Miles se deslizó a través de la abertura hacia un laboratorio oscuro mientras Taura cumplía con su tarea. No se atrevió a encender una luz en esa habitación sin ventanas, pero algunos instrumentos tenían los paneles de lectura encendidos en las paredes y mesas y eso generaba un brillo fantasmal suficiente para sus ojos adaptados a la oscuridad. Por lo menos, le servía para no tropezar con nada. Una puerta de vidrio daba a un corredor. Un corredor vigilado electrónicamente, muy vigilado, sí. Con la nariz apretada contra el vidrio, Miles vio una forma roja que pasaba por un corredor. Guardias, ¿Pero qué estaban cuidando?

Taura salió retorciéndose de la rejilla de acceso en la columna, pero le costó bastante y se sentó en el suelo con la cara entre las manos. Miles, preocupado, volvió hacia ella.

—¿Estás bien?

Ella meneó la cabeza.

—No. Hambre.

—¿Qué? ¿Ya? Se suponía que ésa era una rata… digo una barra de ración de veinticuatro horas. —Para no mencionar los dos o tres kilos de carne que había comido como aperitivo.

—Para ti, tal vez — se quejó ella. Estaba temblando.

Miles empezó a darse cuenta de la razón por la que Canaba pensaba que su proyecto había sido un fracaso. Imagínate tratar de alimentar a un ejército entero con semejante apetito. Napoleón se desmayaría de espanto. Tal vez esa muchachita de huesos grandes todavía estaba creciendo. Una idea terrible.
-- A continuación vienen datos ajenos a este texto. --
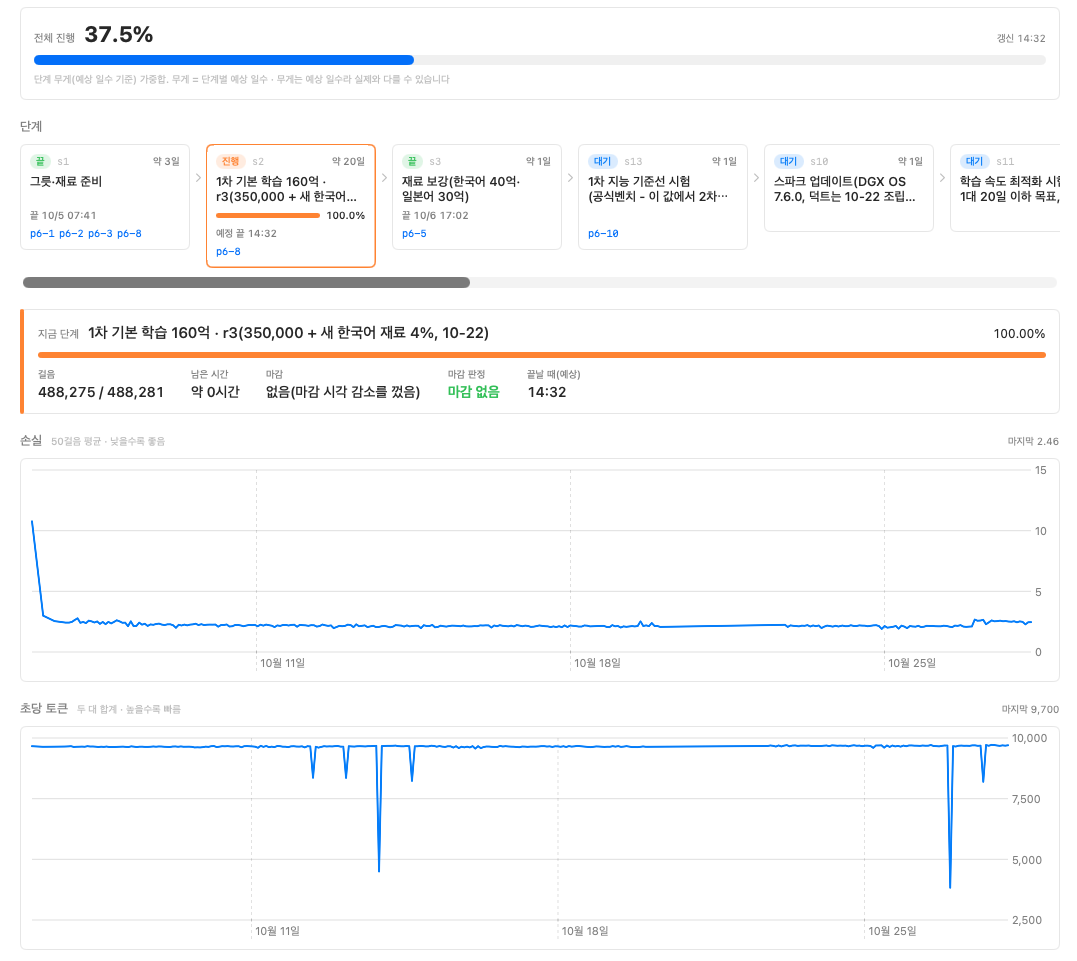Select the s13 1차 지능 기준선 시험 card
The width and height of the screenshot is (1077, 961).
pyautogui.click(x=663, y=197)
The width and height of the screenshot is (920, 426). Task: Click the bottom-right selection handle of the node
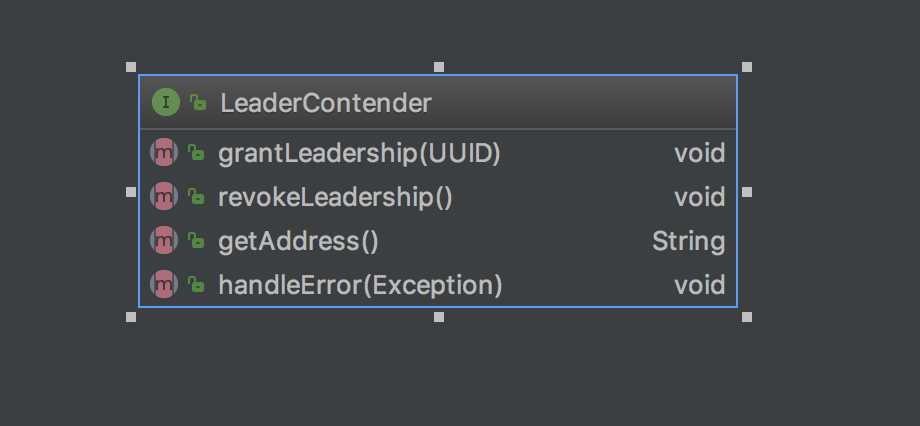pyautogui.click(x=747, y=317)
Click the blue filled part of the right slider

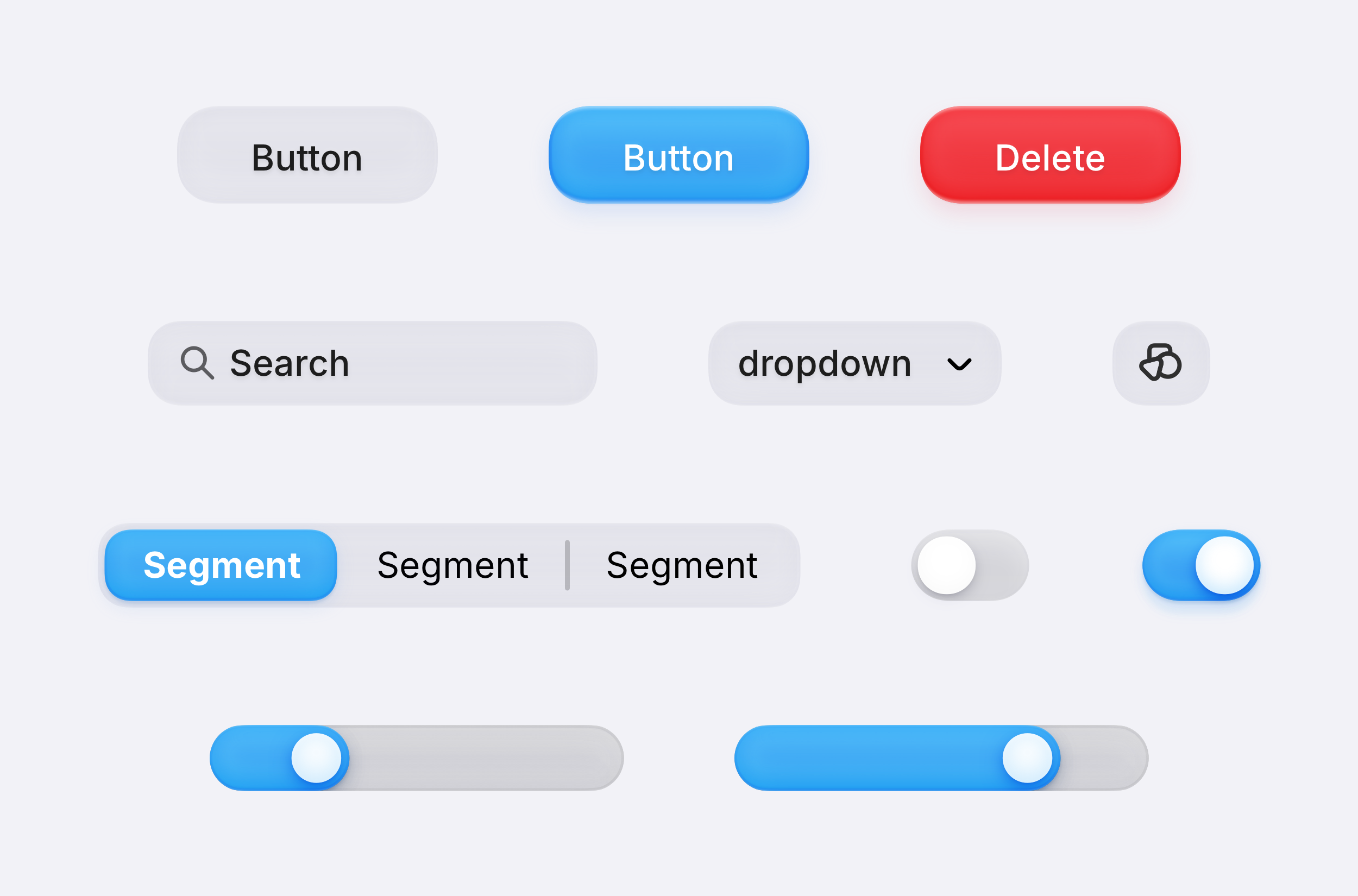pyautogui.click(x=869, y=758)
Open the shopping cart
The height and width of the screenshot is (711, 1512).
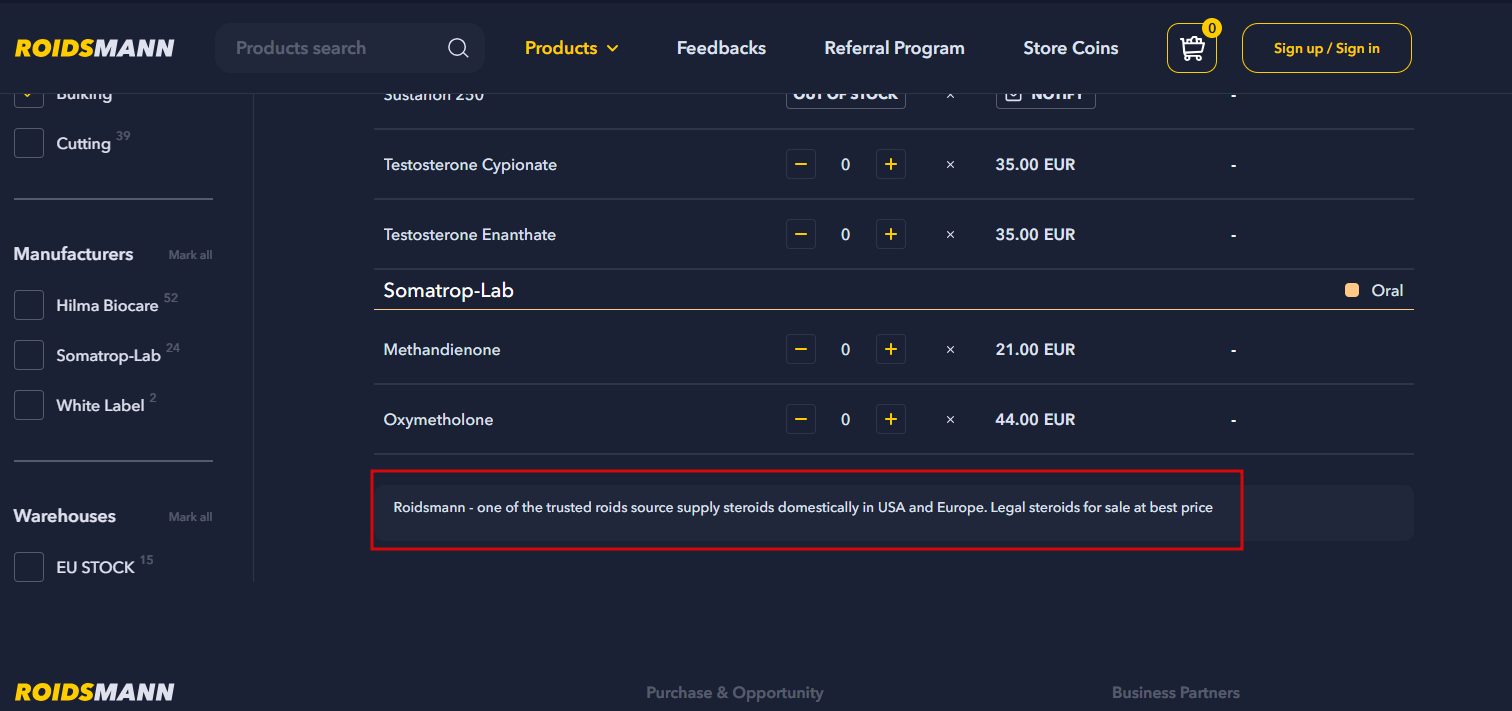click(x=1191, y=48)
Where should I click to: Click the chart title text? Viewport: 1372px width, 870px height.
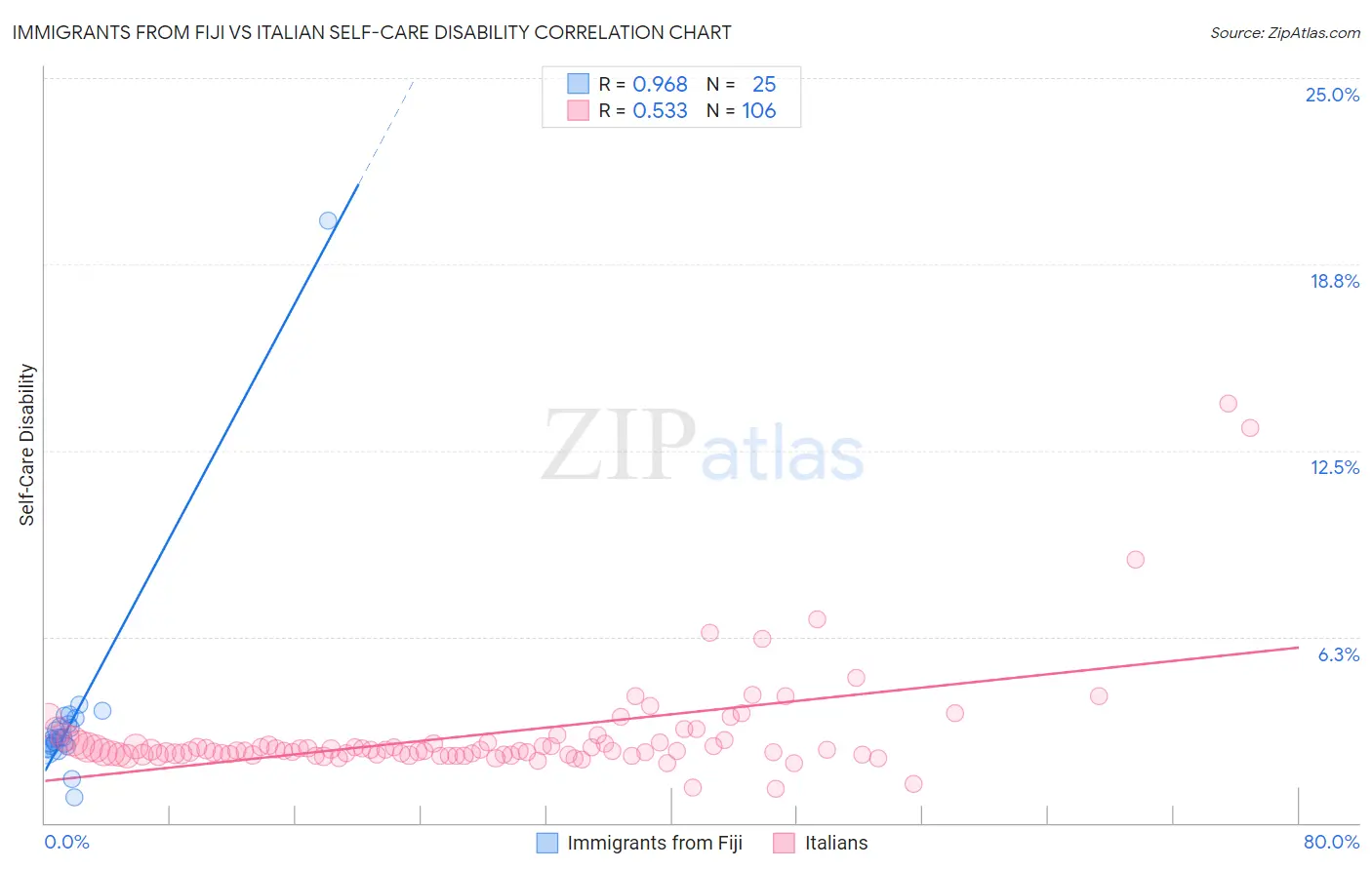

Había una nevera al final del laboratorio. Si conocía bien a los técnicos… Ajá. Entre los tubos de ensayo había un paquete con medio bocadillo y una pera grande, un poco tocada. Se lo dio a Taura. Ella parecía muy impresionada, como si él lo hubiera conjurado de su manga con magia. Lo devoró enseguida y recuperó un poco el color.